**What this task involves:**
Locate all lines in the data below that hold "agent" and show them.

**Data for analysis:**
☆ ☆ ☆
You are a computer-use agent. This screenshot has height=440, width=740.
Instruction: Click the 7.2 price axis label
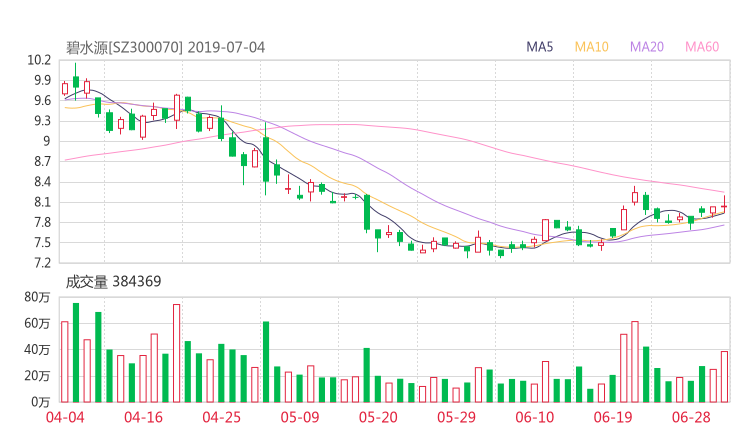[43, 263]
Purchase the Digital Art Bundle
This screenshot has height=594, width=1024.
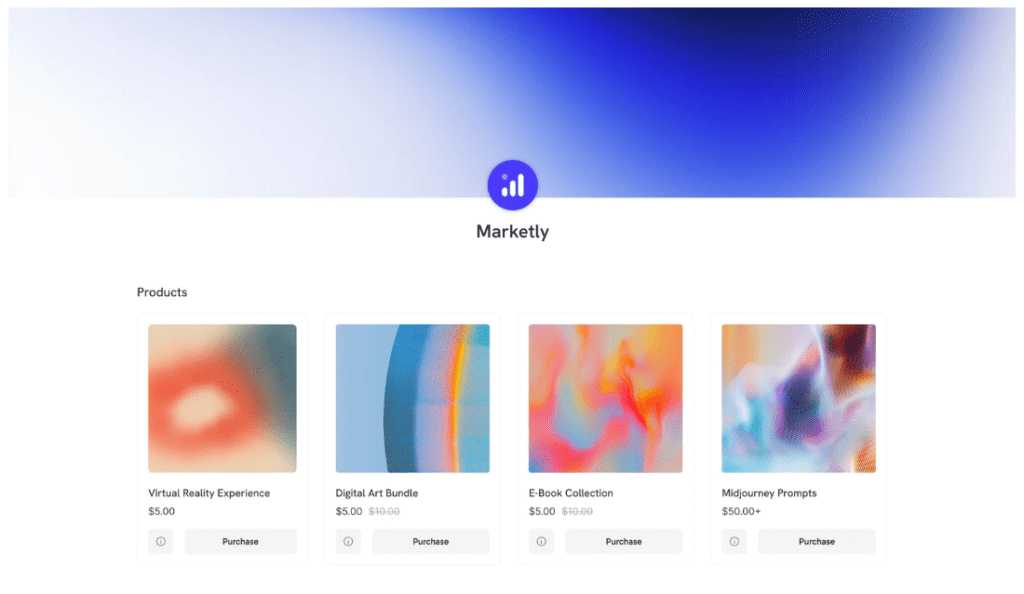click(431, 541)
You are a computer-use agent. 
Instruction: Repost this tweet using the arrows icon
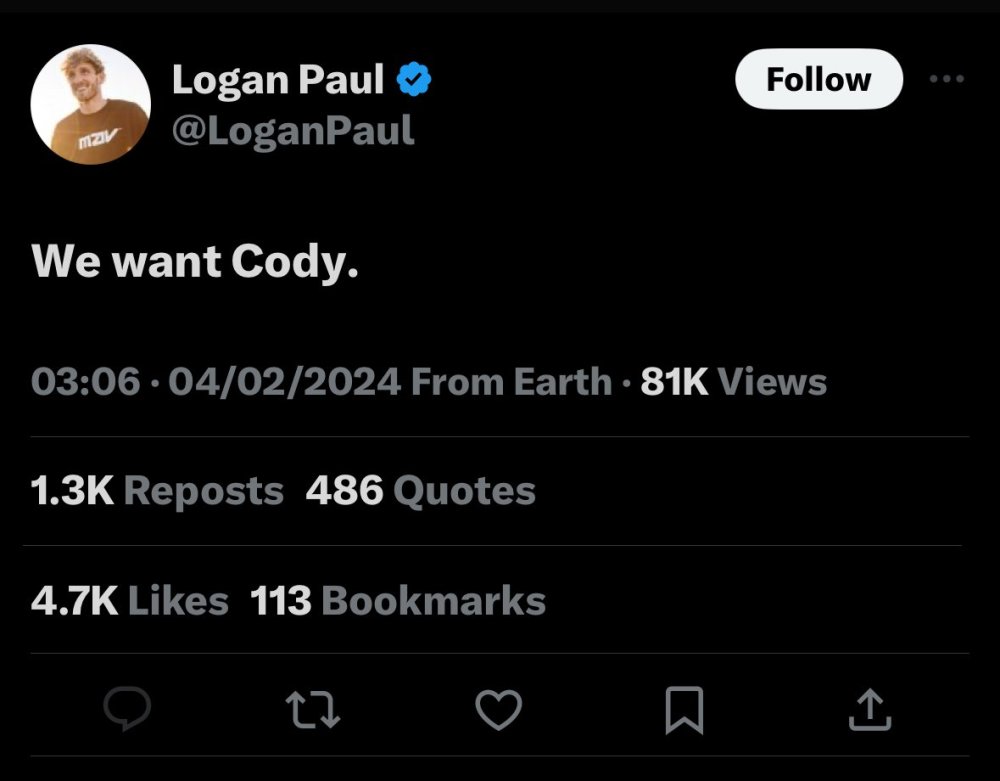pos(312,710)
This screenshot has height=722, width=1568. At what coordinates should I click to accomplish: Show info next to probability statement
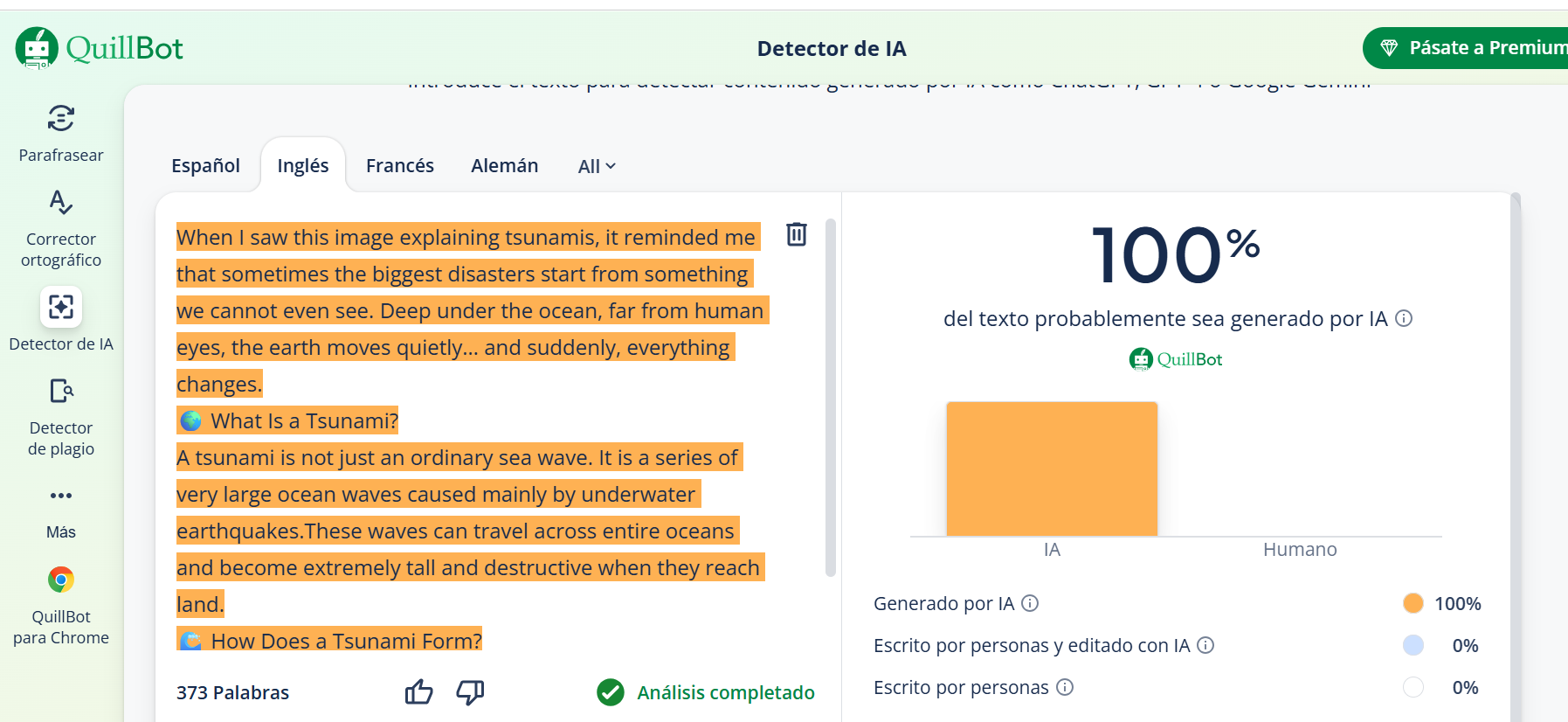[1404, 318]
☆ ☆ ☆
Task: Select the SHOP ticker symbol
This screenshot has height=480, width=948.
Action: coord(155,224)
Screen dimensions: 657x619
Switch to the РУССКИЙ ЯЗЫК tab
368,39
☆ ☆ ☆
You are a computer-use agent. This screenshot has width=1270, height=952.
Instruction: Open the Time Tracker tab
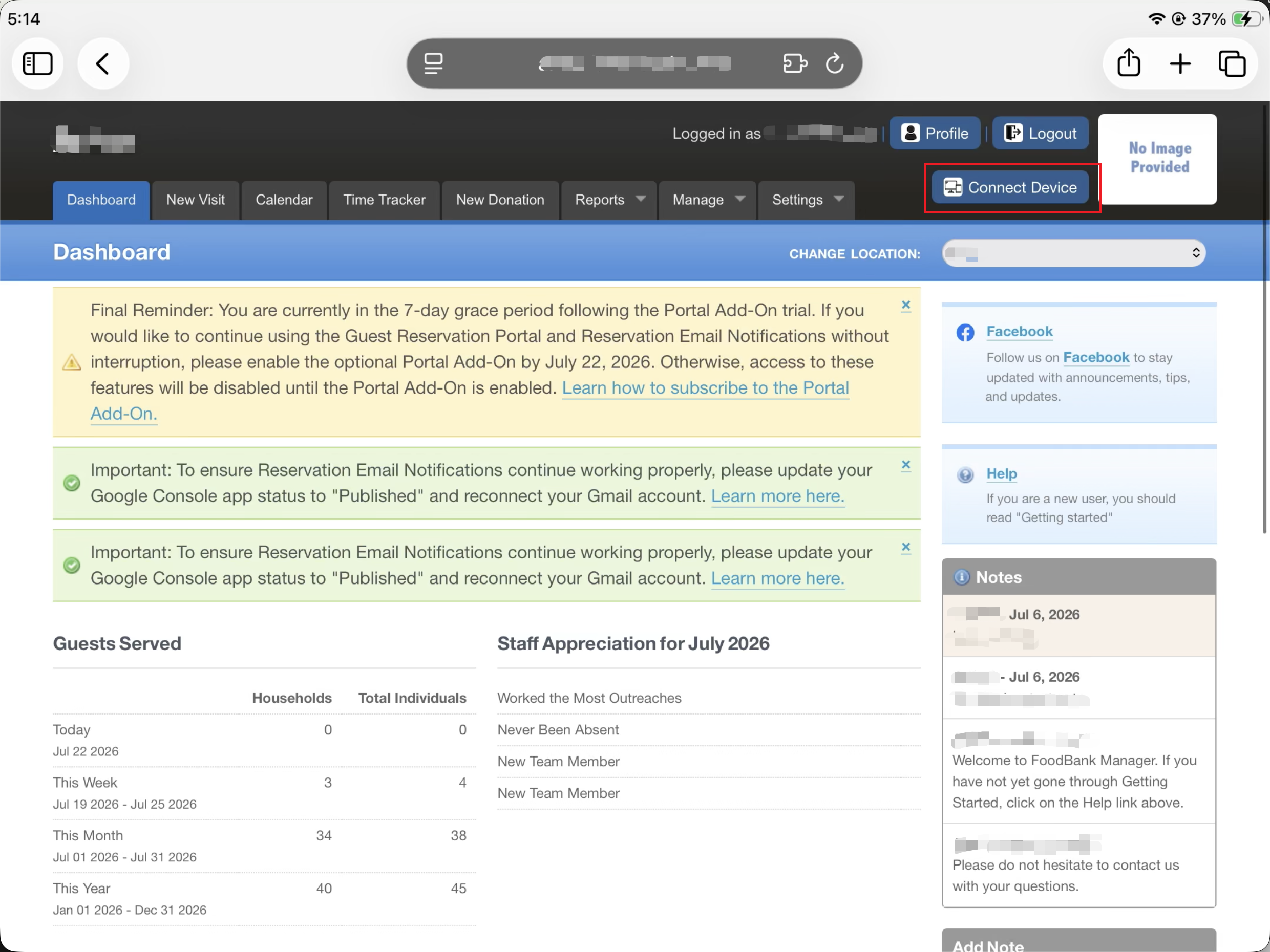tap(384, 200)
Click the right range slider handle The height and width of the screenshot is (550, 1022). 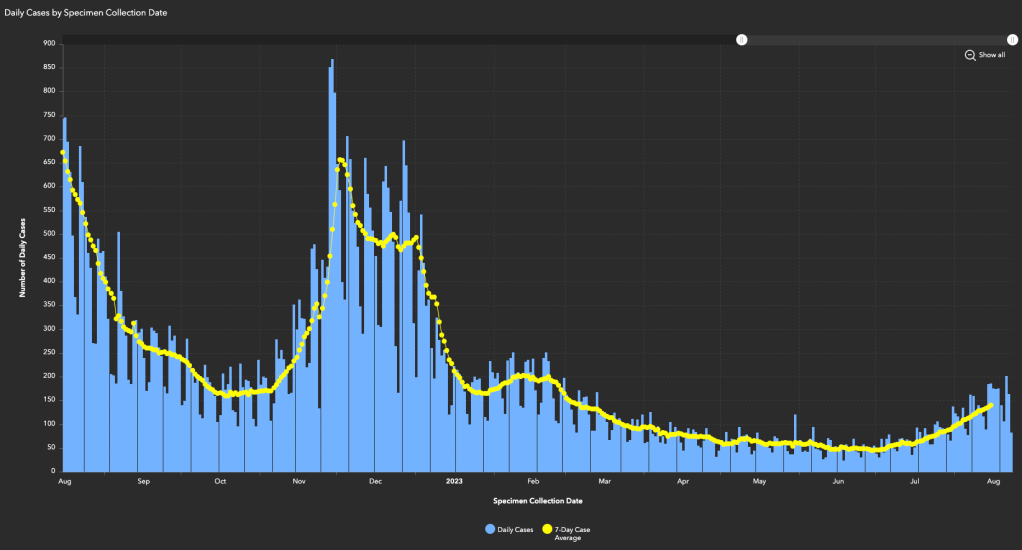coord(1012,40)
☆ ☆ ☆
**The answer:**
You are a computer-use agent. This screenshot has height=440, width=740.
You are a computer-use agent. 
You are a computer-use agent. This screenshot has width=1270, height=952.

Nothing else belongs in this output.